The move to atheism in Europe was slow. It wasn't an overnight revolution. As skeptical thought progressed and became more acute over the centuries, it turned its eye on god and religion and eventually doubted its existence. When Logical Positivism arrives in the 19th century, god and Platonic metaphysics are basically eradicated from the sciences.
Again, atheism is only a recent phenomenon.
The church got out of the Dark Ages through a Renaissance - a rebirth of Western Civilization. This involved reading non-Christian Greek philosophy for the first time, and discovering Greek and Roman history - pagan history, not Christian.
Without this, there would have been no Renaissance, no Enlightenment, no Scientific Revolution, and no Reformation.
During the Dark Ages, Islam was the center of Western civilization. Before the Renaissance, the only people reading Plato and Aristotle were the Muselmen. The only people trading were the Muselmen - they controlled the main global trade routes, and they housed the main libraries and centers of learning at the time.

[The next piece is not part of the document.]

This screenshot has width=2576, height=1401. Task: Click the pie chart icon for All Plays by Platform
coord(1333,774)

China was equally focused on learning, but it was an insular civilization. The Muslim world at the time was extroverted and expansionist. It collected taxes and levies from the main trade routes and ports. While the West was stuck with feudalism, the Muslim world mediated global trade and cultural cross-fertilization. The Islamic world was the centre of global civilization. During the Dark Ages, Western Europe was the antithesis of civilization.

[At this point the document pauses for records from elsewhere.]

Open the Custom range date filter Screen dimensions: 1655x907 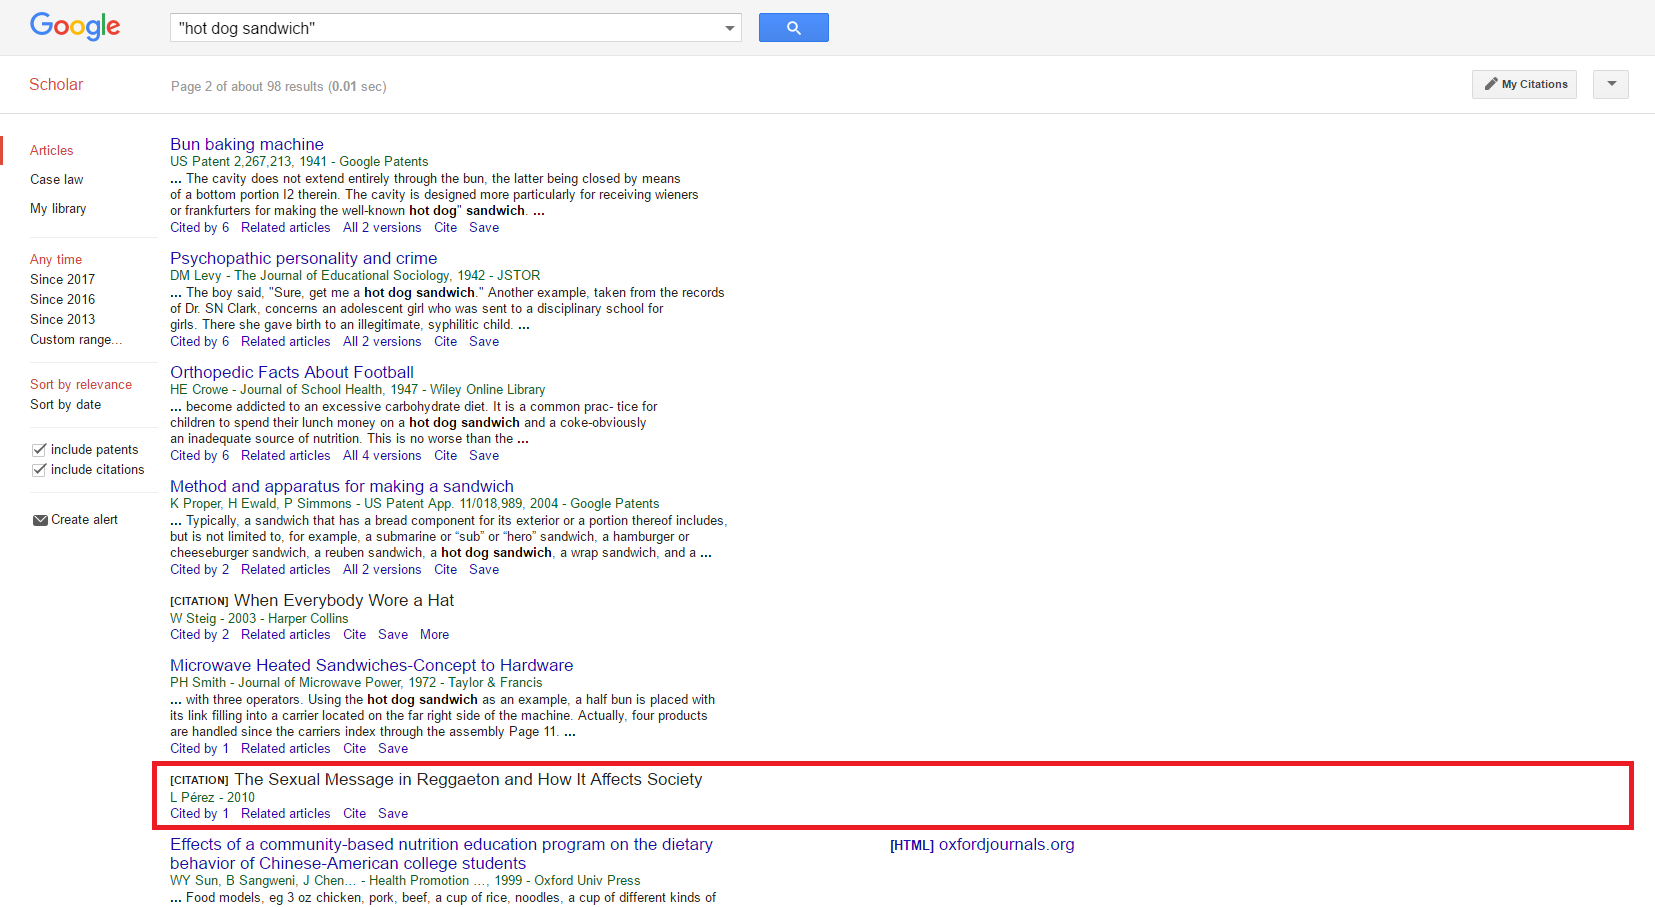point(75,340)
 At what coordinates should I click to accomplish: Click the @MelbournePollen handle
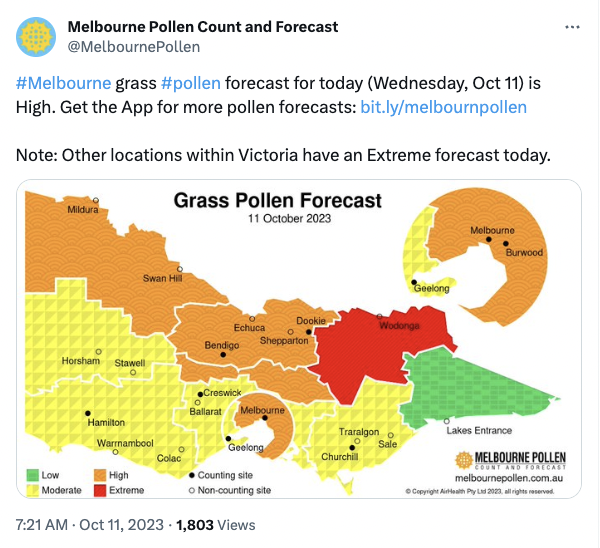point(134,47)
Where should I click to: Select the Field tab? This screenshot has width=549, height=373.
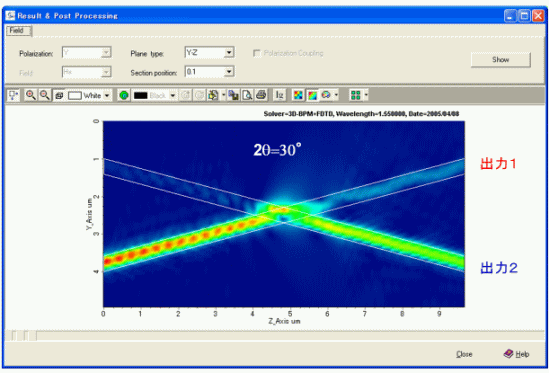[18, 30]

Western Europe only came good in the 15th century - after it got its hands during the Crusades on all the Greek and Roman texts held in Ottoman-ruled Constantinople, the old Eastern centre of the Roman Empire. We're talking about a period just over 500 years old, from the spice trade and the "Age of Expansion" on. For a millennium prior to this, Europe was mired in corruption, war and feudal slavery. The church during this time was not a beacon of Enlightenment - far from it. It kept order through the Rack and the Stake.
Somewhere along this historical journey, Islam and the West swapped places - probably around the time of the Scientific Revolution. Like many cultural phenomena, it was shaped by war. In a sense, Mao's statement about power rings true. All power comes from the barrel of a gun. The Ottomans were kept out of Vienna by superior planning and firepower. Islam's power declined.

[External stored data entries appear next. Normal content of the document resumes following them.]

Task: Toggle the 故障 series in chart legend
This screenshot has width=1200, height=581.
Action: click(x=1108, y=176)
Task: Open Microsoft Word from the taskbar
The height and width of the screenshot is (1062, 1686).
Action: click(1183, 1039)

But it wasn't through any inherently superior mindset or Western supremacy. It was global influence and the control of trade. During the 16th and 17th centuries, the Dutch invented capitalism by selling shares in the Dutch East India Company. The British navy became a world power. The Prussians mobilized and defeated the Ottomans, creating the Austro-Hungarian empire. Power shifted to the protestant countries, countries where the power of the church was usurped and held in check by the emerging nation state.
There was no "clash of civilizations" between the West and Islam, merely the long decline of one civilization (Islam) and the rise of another - capitalism. The new capitalist states were continuously squabbling with each other. War was ever-present. There were no epochal battles for the control of Western Europe. As soon as the Ottomans were turned back from Vienna, there were successions of expanding empires battling for European control - the Russians, Prussians and French. The British played them all off against each other from the sidelines, and settled on supremacy in the colonies.
All Christianity gave humanity was Feudalism. The reason the protestants came to the fore was their willingness to render unto Caesar what was Caesar's and leave the newly devised nation state to get on with business. I.e, it was indeed the separation of church and state that saw Europe develop, prosper and achieve military supremacy.
There was no real clash of civilizations between Islam and the West, only one empire slowly crumbling and another taking its place. This is how history seems to work, and only Gud knows if there's an art or science to it. If you believe Rousseau, Machiavelli's
the Prince was intended as satire, not a cynical instruction manual for rulers. Western Europe may well be in a similar period of decline today, and no one can agree on how to reverse things. More state cooperation or less? More economic integration or less? More regulation of the economy or less?
What can we learn from history? No one knows. As Weber said, the owl of Minerva flies only at the dusk.
We can only judge history when all is said and done. We can only know what has worked - or not worked - after it happens.